12 May

48 Disqualified At Beverley 10K

Beverley 10KThe record turnout at Sunday’s Beverley 10K was overshadowed by the fact 48 runners were disqualified, post-race, for wearing headphones. Justification for the decision centred upon the health and safety rules – and recent regulations outlined by UK Athletics – that were sent to all competitors via email before the event.

The East Yorkshire race celebrated its 23rd staging in fine summer weather with its largest field to date. Over 1600 runners made their way from the start point at Minster, around Westwood to a finish at Toll Gravel.

Yet of those to complete the distance, 48 were disqualified for breaching regulations by listening to music. On the decision to enforce the rule, co-organiser Andy Tate commented: "If runners are wearing headphones then they can't hear the race marshals giving them instructions and directions. We've always tried to advise people before the race and warn them that we will disqualify them if they're seen wearing them.’

The events at Beverley arrive shortly after the publication of the new International Association of Athletics Federations/UK Athletics Rules, which states that the use of headphones (other than those medically prescribed), is not ‘permitted in races on any single carriageway road that is not wholly closed to traffic'.
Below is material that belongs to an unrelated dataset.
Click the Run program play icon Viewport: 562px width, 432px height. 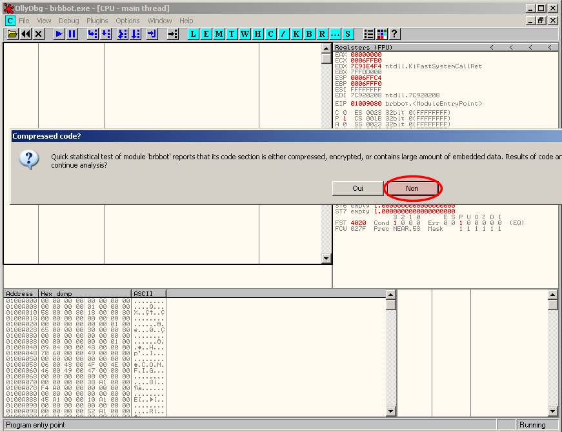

While the decision to disqualify 48 runners from the event may look harsh, it seems race organisers were following and implementing the recent regulations outlined by the UKA: rules that will surely remain a contentious subject for those who like to listen to music on the run. 

On the race front, Kris Lecher and Carla Stansfield enjoyed the sounds of applause from those who came to cheer on the athletes as they topped their respective fields in 32:45 and 37:55.


  1. graham said...

    When i saw the results I assumed that was the reason. I guess if they are they rules then they have to be adhered to.

  2. Elaine Rushworth said...

    Does disqualification also include anyone with hearing impairment? By disallowing listening to music on the basis of it being a "danger", surely this means those who are naturally unable to hear traffic and marshals are also at great risk. Utter nonsense!

  3. talulah said...

    That logic would suggest that all dogs should be allowed in shops, restaurants and so on, rather than those that assist people with a sight disability. Common sense please. Utter nonsense.